Now there is an obvious inclusion $Y\hookrightarrow M_f$ which turns out to be a deformation retract. The point is that up to identification by homotopy we can write the second sequence above as
$$X\xrightarrow{f}Y\xrightarrow{q} C_f$$
This is what some authors would call a homotopy cofibre sequence. Compared to the above sequences we now have only the relation of null-homotopy
$$q\circ f\simeq \ast$$
rather than the strict equality in the previous cases. Note however, that there is a canonical null-homotopy of this composition (just slide up the cone in $C_f$).
Of course, if we are working at the level of homotopy, then really this is all we need: strict equality is essentially meaningless here.

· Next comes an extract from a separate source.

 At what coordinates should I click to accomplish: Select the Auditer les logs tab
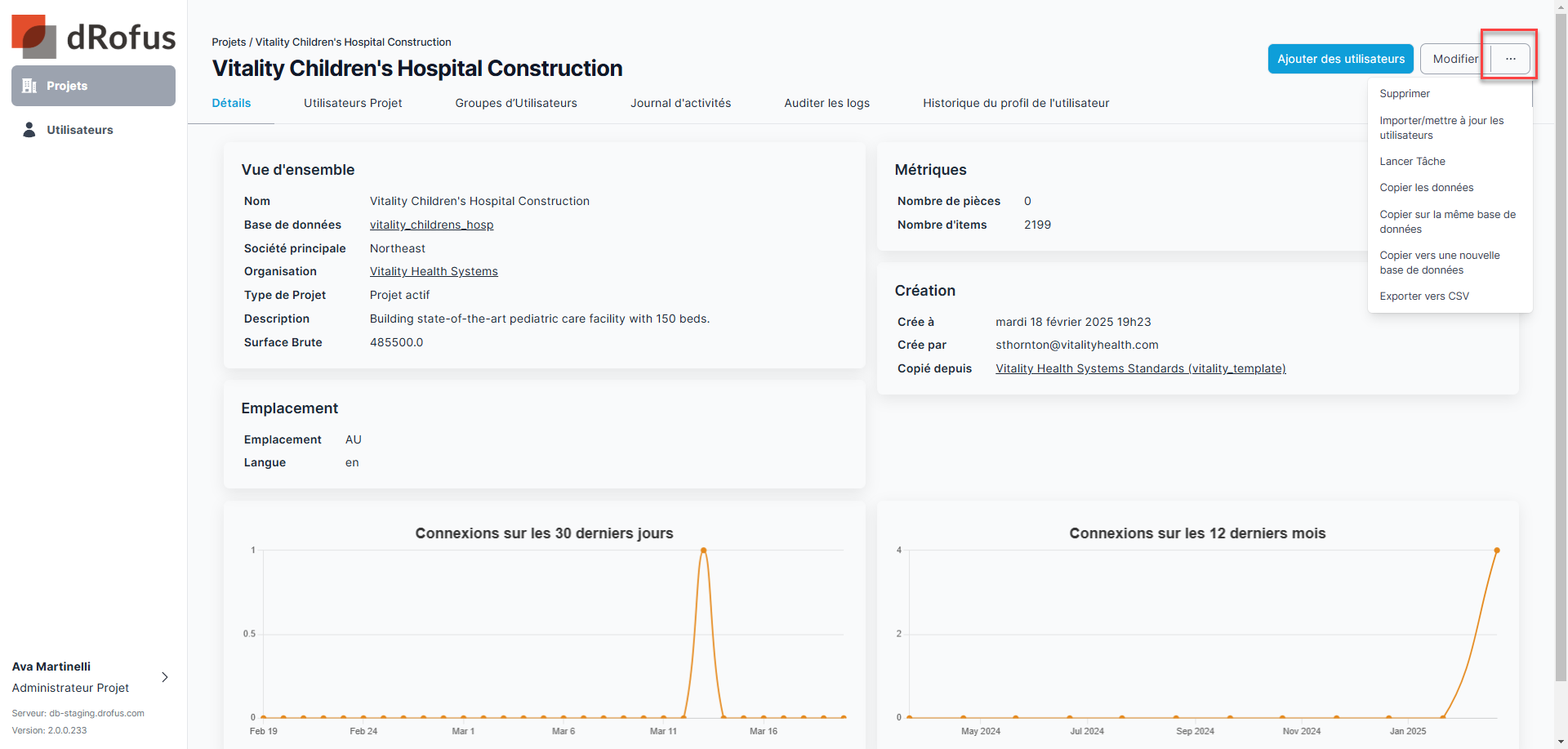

Hence a lot of authors will call both types of sequences above simply cofibre sequences, and not make any distinction between the two, since it doesn't really effect things at the level of homotopy.
So, to answer your question, let us define a cofiber sequence to be a pair, consisting of a sequence
$$X\xrightarrow{f}Y\xrightarrow{g}Z$$
of spaces and maps, together with a choice of null-homotopy $\psi:g\circ f\simeq \ast$, such that the map $\theta_\psi:C_f\rightarrow Z$ induced by $\psi$ is a homotopy equivalence. 
This definition encompasses both the previous constructions, and with it not every cofibre sequence is exactly a subspace inclusion followed by a quotient map, but every cofibre sequence is equivalent to one of this form (in a sense you will come to understand more precisely in your lectures).